Division is ugly. What’s more is that it’s not of God. Unity is so precious and it’s something that God values (Jesus prayed for it). If somethings precious you fight for it. You fight for it with bloody knuckles, calloused hands, and a sweat soaked brow. If the church is precious to God... I could go on and on about this… one day I might but I don’t think now is the appropriate time. I don’t knock people for leaving. More times than not I’m sad to see them go. It’s just the logic that always kills me…

A city in need of healing
I guess ultimately it comes down to how God has interacted with man over the course of redemptive history. We have always failed him. We have always fallen short of his expectation and standard. But yet and still, he has endured our sin and pursued us. He never left us and went to find a new body. He never abandoned Israel and searched for a “better” people. No, he endured with them. He pursued them. He loved them violently as demonstrated in the cross. He sent prophet after prophet to persuade them towards righteousness. He sent pillars of fire, clouds of smoke, invading armies, sickness, famine, bread from heaven, deliverance, and exile in order to break their hearts and draw them back to him. Eventually, he even sent his Son, borne of a woman, whom we crucified on a tree. But he never left them… I guess I feel convicted to demonstrate this heart to God’s body.

I guess, in the depths of my soul I know that Christ died for the church. He died for Bethel… that means she’s redeemable. He loved her violently and died on the cross, becoming the very thing his Father abhorred, for the sake of her election. That’s not really something I can walk away from.
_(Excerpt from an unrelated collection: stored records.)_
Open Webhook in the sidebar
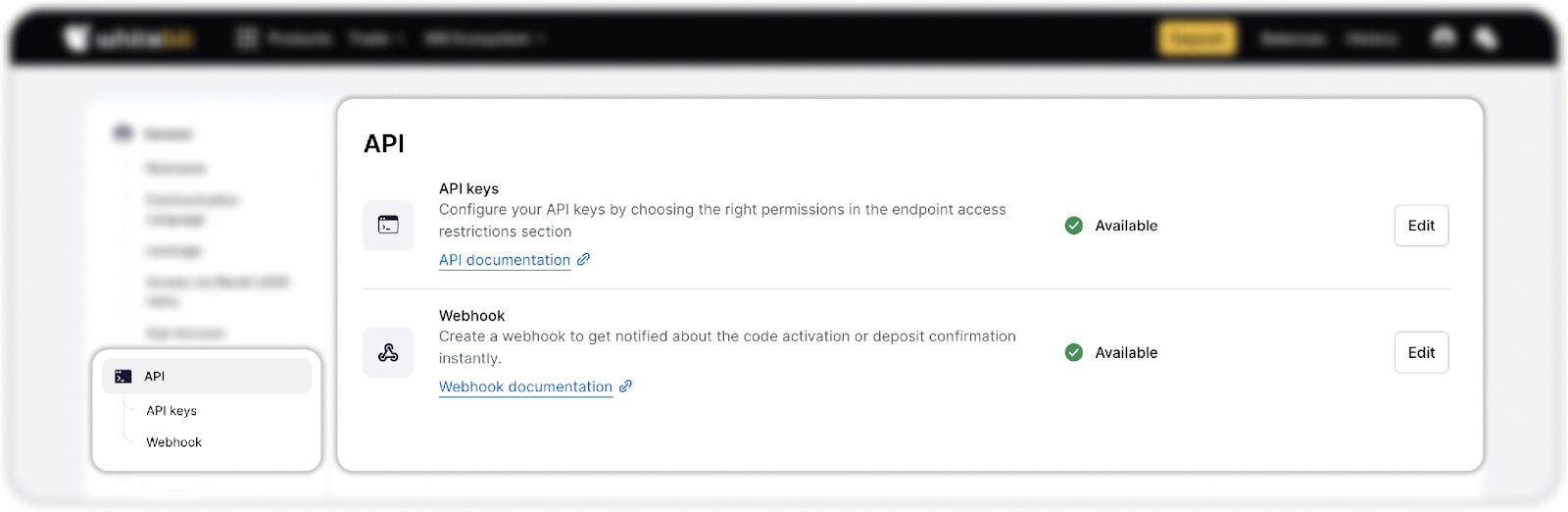Viewport: 1568px width, 512px height. tap(174, 442)
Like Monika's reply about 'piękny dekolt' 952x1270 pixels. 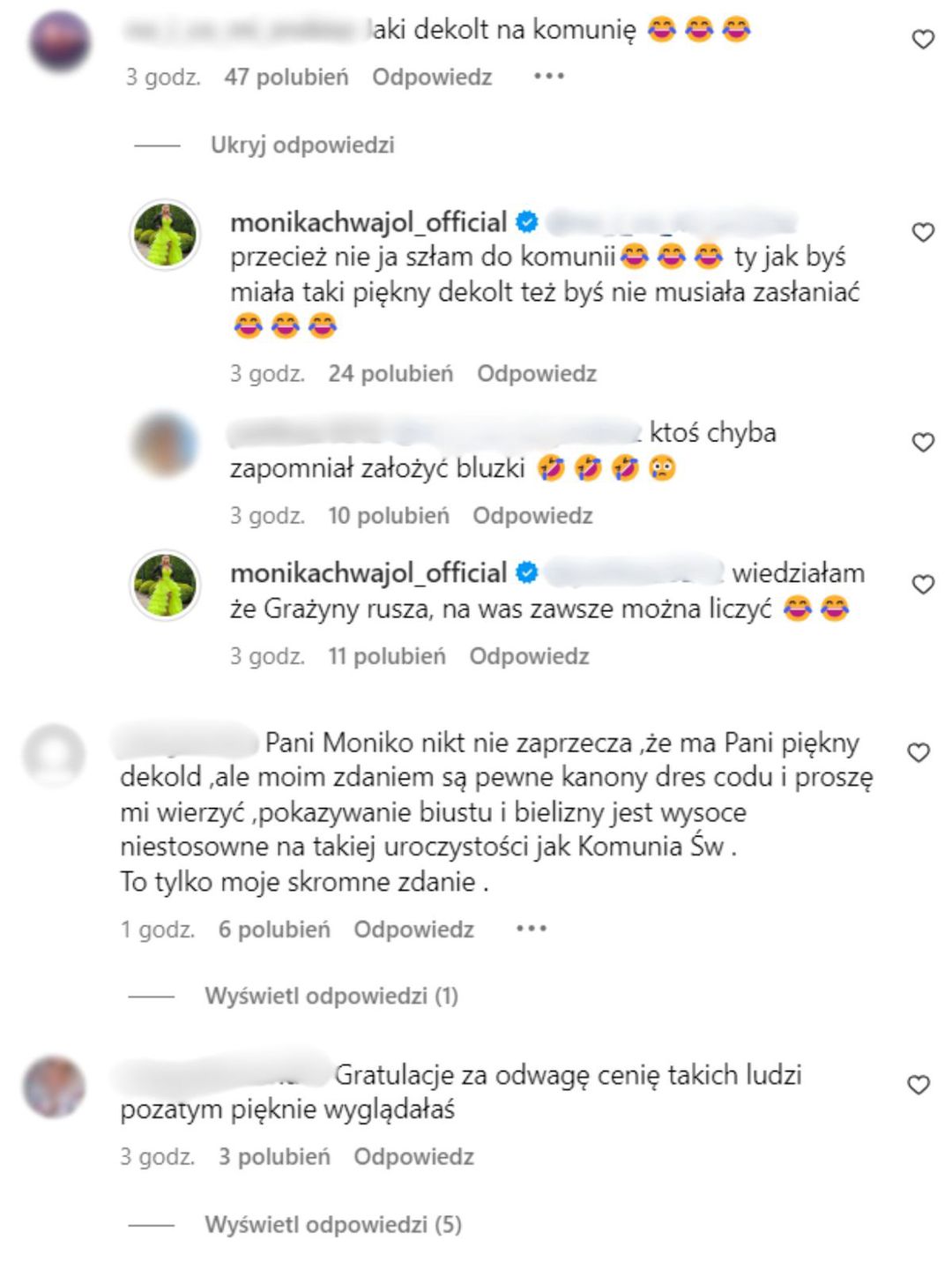pos(922,233)
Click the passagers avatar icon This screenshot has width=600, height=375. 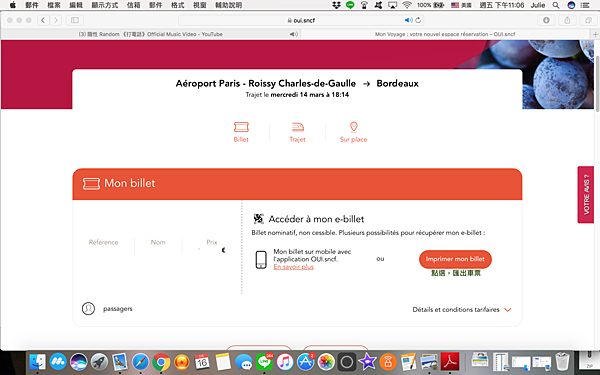click(88, 308)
Thursday, December 8, 2011

Sure Thing in Christ

Ahhh… Life has been hectic and my bloggability has evaporated. Tiz the season to be jolly and eat insane amounts of Christmas cookies while watching Elf on repeat (is there really any other Christmas movie worth watching…?). 

Church and school have given me a never-ending “To-Do List”. Monday, I read so much that my right eye was throbbing. Yet and still, I think this is a beautiful struggle. I love my school. My job lets me spend all my time seeking the lost and discipling the saint… is there any greater treasure?

I don’t have a lot to say this time. Sorry if you were expecting something deep :-/

I know we all have lofty aspirations and goals. In about 3 weeks we’ll all pledge to do a bunch of things (lose 10 lbs, complete p90x, stop drinking coffee, keep our houses clean) and then find in a few months that are convictions failed. It used to really depress me. I could never really reach the standard that I was setting. My abs and arms still don’t look like the Rock’s. I can’t imagine what my mornings would be like without coffee.

Christ defines our success.  There is so much peace in that. There are some things we can work on. Perhaps even a few that we should work on. But our identity is held securely in Christ and not in some random checklist of things that we should or shouldn’t be doing. It’s only by his grace that we can change and he already looks at us and smiles.

Don’t get me wrong, examine your heart and ask for the grace to kill sin. But, at the same point in time, Christ gave us the sure gift of eternal life. He loves us despite the presence of coffee stains on our pearly whites and the love handles on our hips. Somewhere, there’s rest in that.